Haloperidol-Induced Tardive Dyskinesia: Role of 5-HT2C Receptors

Abstract

Tardive dyskinesia (TD), an involuntary orofacial hyperkinetic disorder, is the major limitation of neuroleptic therapy. Role of 5-hydroxytryptamine (5-HT; serotonin) may be important in the treatment of schizophrenia and TD. Rats chronically treated with haloperidol exhibiting vacuous chewing movements (VCMs) with tongue protrusions and facial musculature are widely used as animal model of TD. Rats repeatedly injected with haloperidol at the dose of 1 mg/mL/kg twice a day for 2 weeks displayed VCMs that increased in a time dependent manner as the treatment was continued for 5 weeks. VCMs were produced two days after withdrawal; animals were given meta-chlorophenylpiperazine (m-CPP) challenge (3 mg/mL/kg) to monitor the responsiveness of 5-HT2C receptors.
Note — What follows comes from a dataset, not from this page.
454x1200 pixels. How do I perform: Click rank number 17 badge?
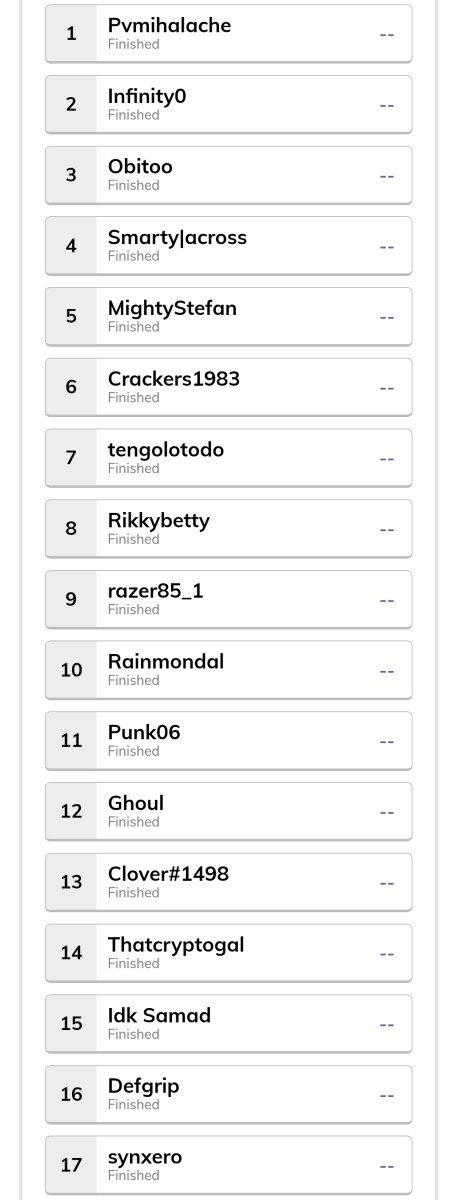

The intensity of m-CPP induced hypophagia was more in repeated haloperidol + m-CPP injected rats after 4 h but not after 2 h post m-CPP challenge. m-CPP also attenuated haloperidol induced increased dopamine (DA) and 5-HT metabolism both in dorsal and ventral striatum. However, these effects were more pronounced in ventral striatum. Results are discussed in context with responsiveness of 5-HT2C receptors. Findings may help in extending the therapeutics in schizophrenia.